Can someone please explain to me under what situations "protected" is not just a variant of "public"? Any time you can inherit from the class, if you want access to its members you simply create a new subclass and access anything protected. If you can't inherit from the class (because it's package-private, for example) protected members serve no clear purpose. I've always felt that a language could get away with just package-private and public, so it's been nice to see so many modern languages embracing that.
Ok, let's say you have a class that performs some process - ProcessBase. It then needs to call Step1(), Step2(), and Step3() methods. I had a similar case a few months ago at work.
However in certain cases, you need to change what Step2() is, but not break up the process.

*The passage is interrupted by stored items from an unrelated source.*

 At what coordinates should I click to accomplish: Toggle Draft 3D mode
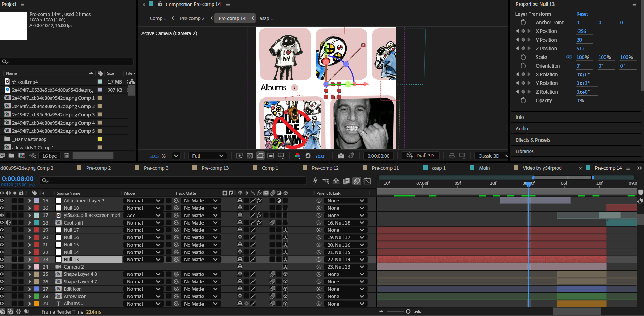tap(420, 156)
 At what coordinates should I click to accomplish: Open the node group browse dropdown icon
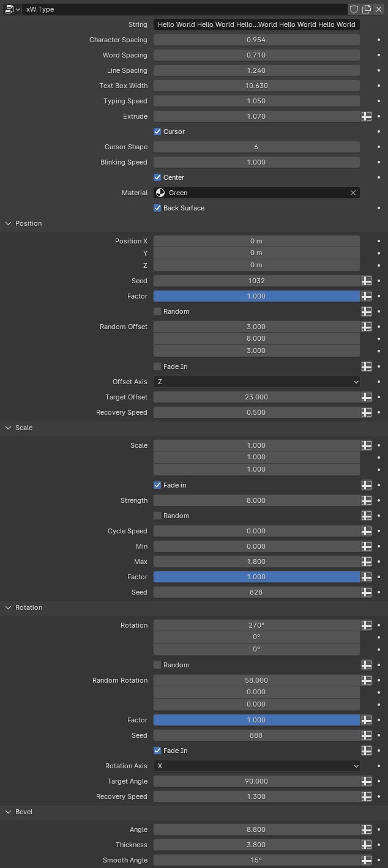[12, 9]
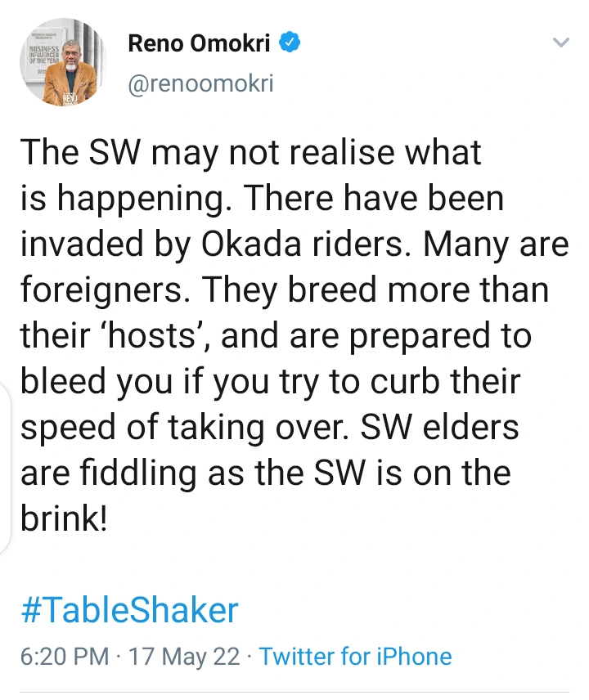Click the word 'brink!' in the tweet
The height and width of the screenshot is (700, 589).
point(64,518)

You don't want outside callers to access Step2() directly, but you need a way to allow a subclass to define it's own Step2() while keeping the overall process intact.
So you would make those three methods protected (and, depending on language, virtual) and override as needed in a subclass.
That's the use case I've used protected for.
Also, I may want to do things internally inside my package/module/library that I want to be able to internally override, but not make it part of my API in case I want to change it later.
Here's what I don't understand: either you need to modify it within its own package (so you can use package-private to prevent anyone else from accessing it) or you have to leave it available for potentially anyone to modify, as you already are when you make it protected (hence: public). To be clear, I understand why people want protected. I'm just not sure it's strictly necessary from a permissions / invariants standpoint.
(Conversely, your scenario can be precisely solved without violating encapsulation by passing in step2 as a function, and passing in any information it requires as parameters. I suspect most of the usecases for protected go away with first-class functions).